Em junho de 1964 João Braga inaugura o Estribo como casa de fados, em parceria com Francisco Stoffel, mudando-se ambos para o bar Cartola, em novembro do mesmo ano. Em 1965 recebe o seu primeiro cachet (mil escudos) nas Festas de Nossa Senhora do Castelo, em Coruche. Conhece Carlos Ramos, João Ferreira Rosa e Carlos do Carmo. É convidado a cantar, juntamente com Teresa Tarouca e António de Mello Corrêa, na festa dos 50 anos de toureio de mestre João Branco Núncio.
Em 1966 abandona os estudos de Direito, que iniciara na Faculdade de Direito da Universidade de Lisboa. É também nesse ano que Alfredo Marceneiro, à mesa da casa de fados Tipóia, lhe dita a glosa de Carlos Conde É Tão Bom Ser Pequenino, que João Braga viria a gravar em dezembro do mesmo ano.

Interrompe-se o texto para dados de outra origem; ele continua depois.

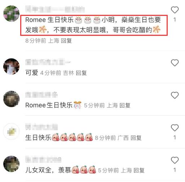Like the Romee birthday comment with cake emojis
The height and width of the screenshot is (182, 185).
pyautogui.click(x=175, y=10)
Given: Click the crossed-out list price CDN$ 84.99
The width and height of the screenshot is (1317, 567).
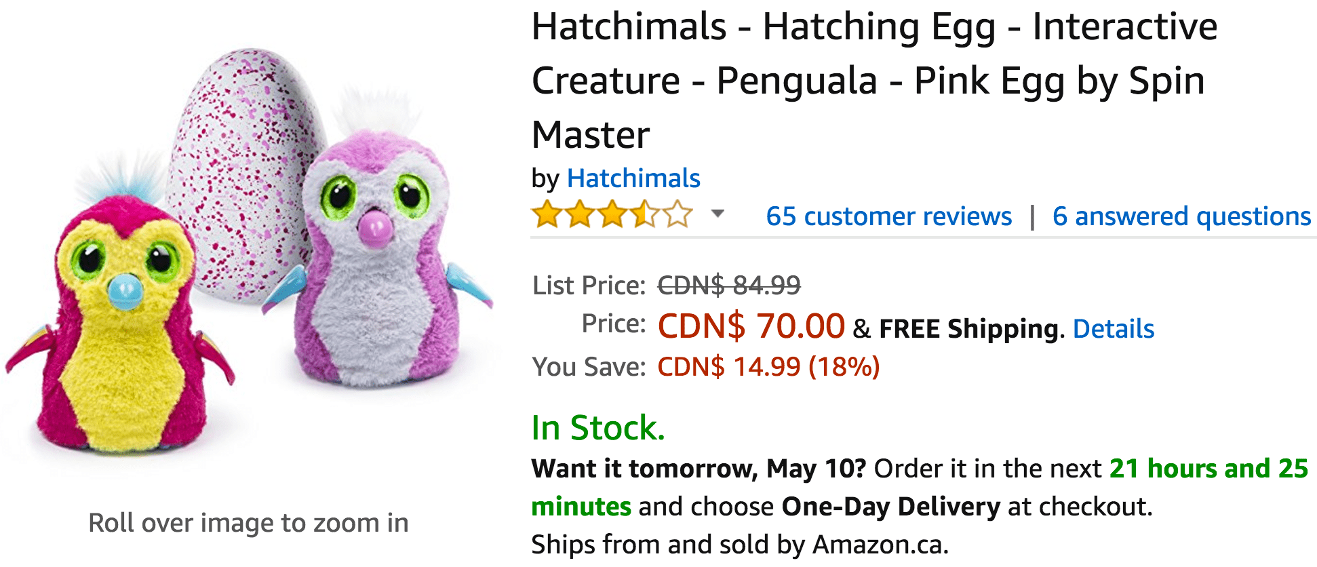Looking at the screenshot, I should click(729, 286).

1967 é o ano do lançamento de João Braga como intérprete profissional, com o disco É Tão Bom Cantar o Fado, a que se juntam, no mesmo ano, três EP: Tive um Barco, Sete Esperanças, Sete Dias e Jardim Abandonado; e um LP: A Minha Cor.
No mesmo ano, na televisão, João Braga estreia-se a cantar num programa apresentado por Júlio Isidro, na RTP.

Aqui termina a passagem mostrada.